Cyclists use the bike lane along New Hampshire Avenue in Washington. (Nikki Kahn/The Washington Post)

A new medical study conducted in New York found that taxis are a major threat to cyclists, while pedestrians are in the gravest danger while in crosswalks.

Matt Flegenheimer of The New York Times writes about the study, which was conducted by a team of physicians and researchers at New York University’s Lagone Medical Center:

From December 2008 to June 2011, the group studied more than 1,400 pedestrians and cyclists treated at Bellevue Hospital Center after collisions. Most occurred in Manhattan and western Brooklyn, stretching along the busiest corridors of a city where street safety and traffic engineering have been trumpeted as defining legacies of Mayor Michael R. Bloomberg’s tenure.

The results of this study are being published in the Journal of Trauma and Acute Care Surgery.

Now, there’s no way to directly compare the streets of New York and D.C. There are massive differences in population, layout, transit and countless other things. (Plus, pretty much every “Let’s compare New York to D.C.” article is incredibly tiresome.)

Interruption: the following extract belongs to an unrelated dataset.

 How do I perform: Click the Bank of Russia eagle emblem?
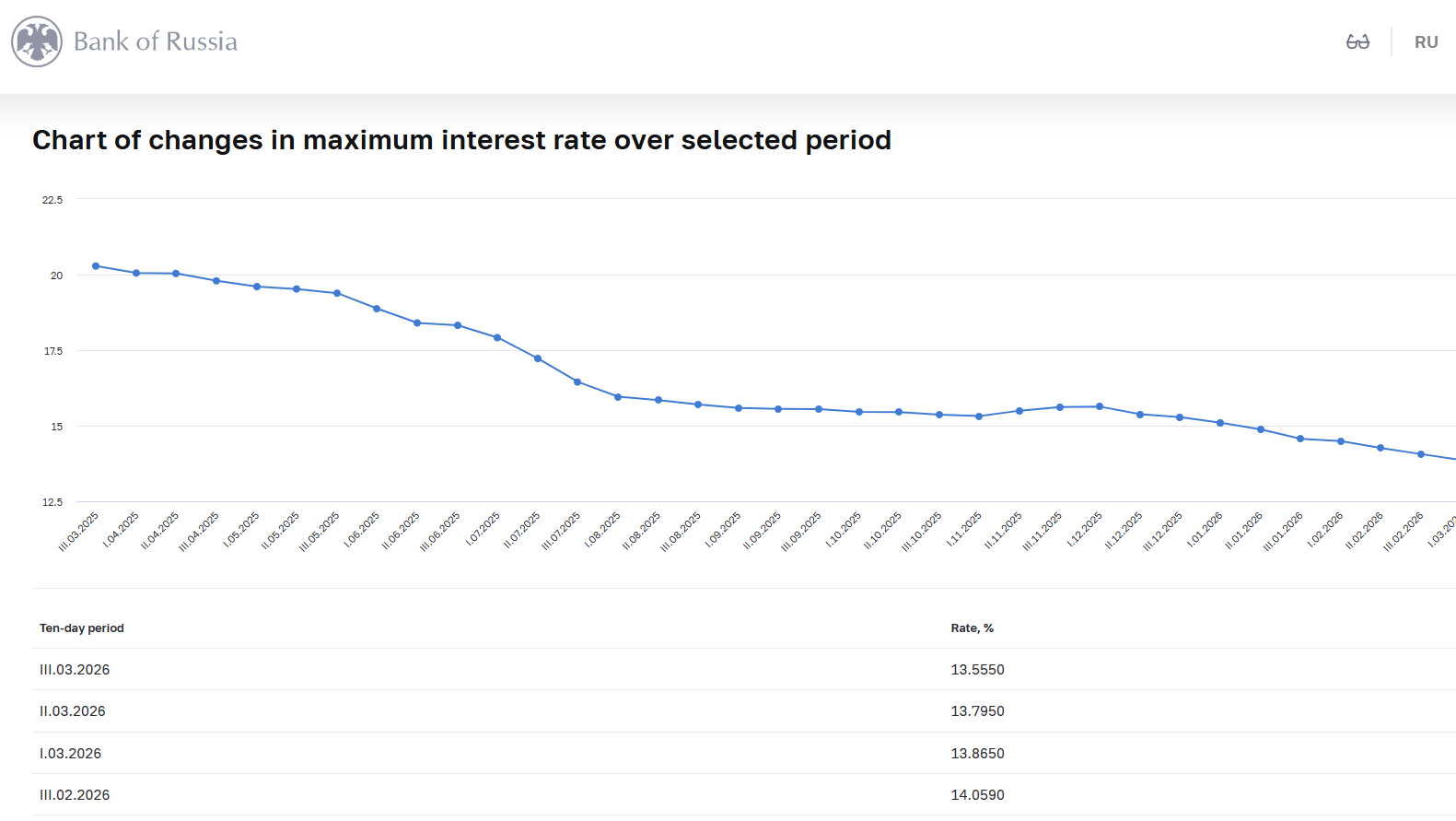pyautogui.click(x=37, y=41)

But this is interesting as a look at how commuters in a crowded metropolitan area share packed roadways. Nearly one in 10 of the pedestrians and cyclists included in the study were using an electronic device like a phone or music player. An even higher share of pedestrians and cyclists ages 18 and older had alcohol before being involved in the collisions. And the study also notes that overweight pedestrians incurred less severe injuries in these collisions.

Pedestrian safety remains a major problem nationally as well as locally. The National Highway Traffic Safety Administration reports that 70,000 pedestrians were injured and 4,280 killed in traffic crashes in 2010. And it’s a major problem in and around Washington: More than 2,600 pedestrians and bicyclists are injured in the region every year, and about 89 are killed, according to the Metropolitan Washington Council of Governments

Officials throughout the area promote pedestrian, driver and bicyclist safety with Street Smart, an annual program that began in 2002. There have also been other efforts, like this push in Prince George’s County to focus more on accounting for such safety; it followed regular safety problems in the county.

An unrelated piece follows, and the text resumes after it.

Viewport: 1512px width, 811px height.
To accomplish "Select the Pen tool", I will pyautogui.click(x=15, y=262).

There have been several recent incidents with pedestrians being struck by vehicles recently. Two adults and a child were hit at a D.C. bus stop last week, at least six pedestrians locally were killed by vehicles in February and six pedestrians were injured on a single morning last month.

Robert Thomson, the Post’s Dr. Gridlock, recently discussed safety strategies for commuters who choose to walk. He has warned that pedestrians should “avoid relying on total strangers for your safety.”